Forschungen auf der Erde selbst haben ebenfalls die Hoffnungen auf außerirdisches Leben beflügelt. "Wir haben sehr viel neue Erkenntnisse über Extremophile gewonnen, also über Organismen, die in extremen, eigentlich lebensfeindlichen Umgebungen existieren", sagt Peter D. Ward, Geowissenschaftler an der University of Washington in Seattle und fügt hinzu: "Es gibt daher gute Gründe, auf dem Mars oder dem Jupitermond Europa nach Leben zu suchen. Noch vor zehn Jahren hätte niemand an den Erfolg solcher Missionen geglaubt. Heute dagegen herrscht große Zuversicht, weil wir diese wunderbaren Bakterien und Archaea an so ungewöhnlichen Orten gefunden haben."
Ward ist überzeugt, dass Leben im All weit verbreitet ist – allerdings nur primitives Leben. Für komplexe, mehrzellige Lebensformen schätzt er die Chancen dagegen weit geringer ein, wie er in dem gemeinsam mit dem Astronomen Donald Brownlee verfassten Buch "Rare Earth – Why Complex Life Is Uncommon in the Universe" (erscheint Anfang Juni auf deutsch), einem der meist diskutierten Beiträge zum Thema der letzten Jahre, ausführlich begründet.
Leben unter Extrembedingungen war auch eines der zentralen Themen auf der ersten europäischen Arbeitstagung zur Exo-/Astrobiologie, die Ende Mai in der ESA-Niederlassung ESRIN in Frascati, Italien, stattfindet. Daneben ging es um die Chemie der Entstehung des Lebens, Strategien der Suche nach Leben außerhalb der Erde und die notwendigen planetaren Bedingungen für die Entwicklung von Lebensformen. Wissenschaftler des Potsdamer Instituts für Klimaforschung etwa stellten in einem Beitrag eine Schätzung der "Anzahl der Gaias in der Milchstraße" vor.

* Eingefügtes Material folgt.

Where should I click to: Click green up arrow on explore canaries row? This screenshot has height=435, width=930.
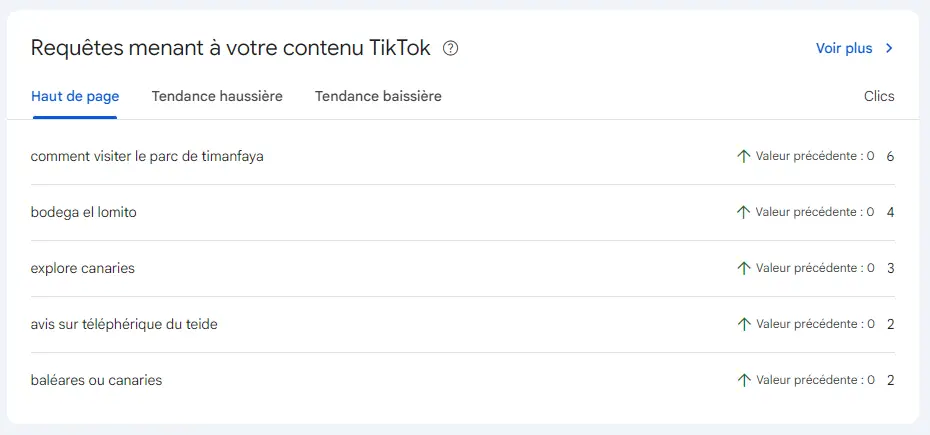[x=743, y=268]
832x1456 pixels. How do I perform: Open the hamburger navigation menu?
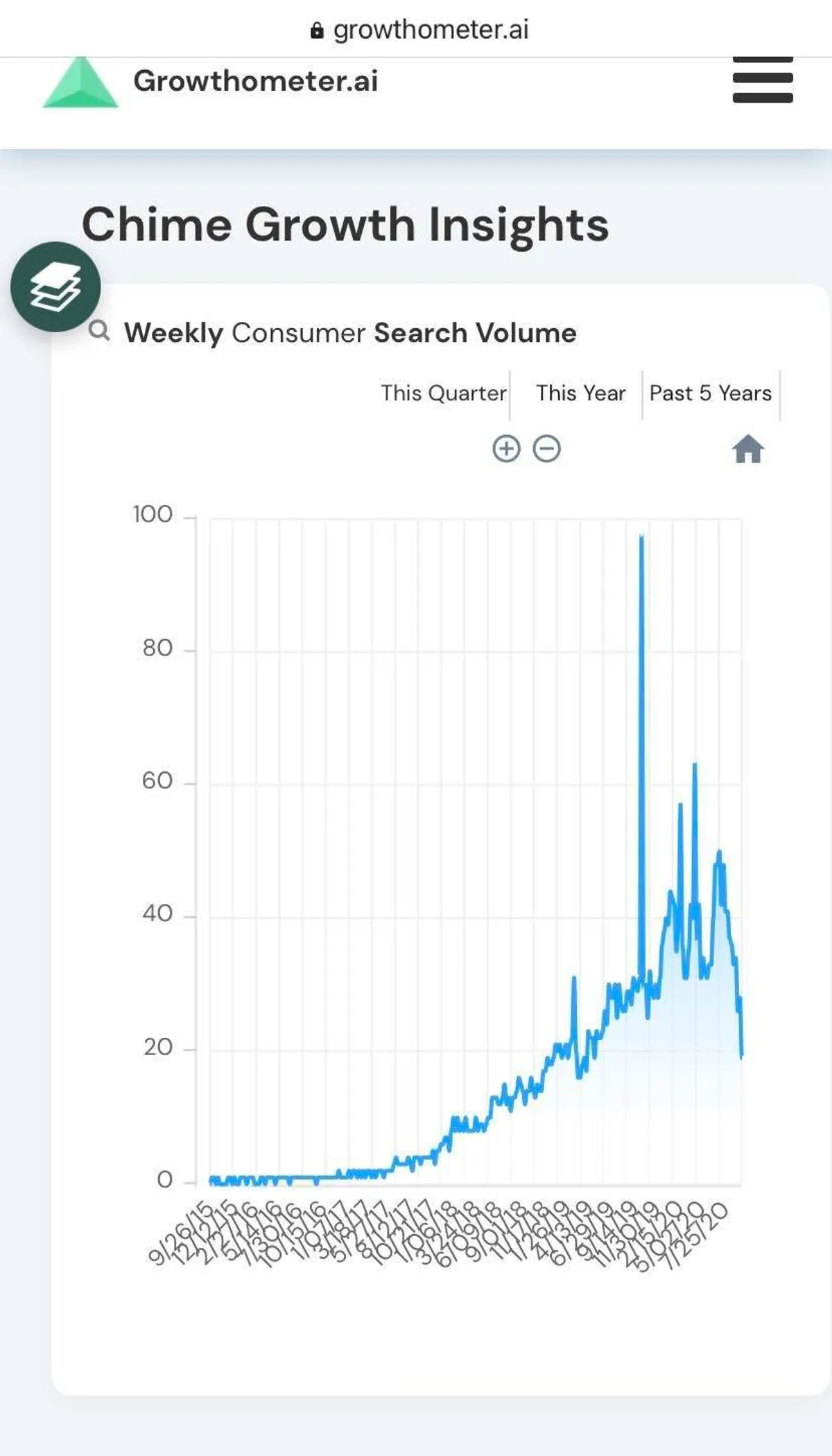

Mit dieser, gemeinsam vom Europäischen Exobiologie-Netzwerk und der europäischen Weltraumorganisation ESA organisierten Konferenz, knüpft die europäische Weltraumforschung an die Strategie der amerikanischen Raumfahrtbehörde NASA an, die Suche nach Leben im All stärker in den Mittelpunkt der Aktivitäten zu stellen. Mit der Gründung desAstrobiology Institute vor drei Jahren hat die NASA dieser neuen Schwerpunktsetzung auch institutionellen Ausdruck verliehen. Dessen Leiter Baruch Blumberg wird gleich in der ersten Plenarsitzung der Konferenz von seine Erfahrungen berichten. Ob sie die europäischen Weltraumforscher dazu bewegen wird, ein Schwesterinstitut auf dieser Seite des Atlantiks zu gründen, bleibt abzuwarten.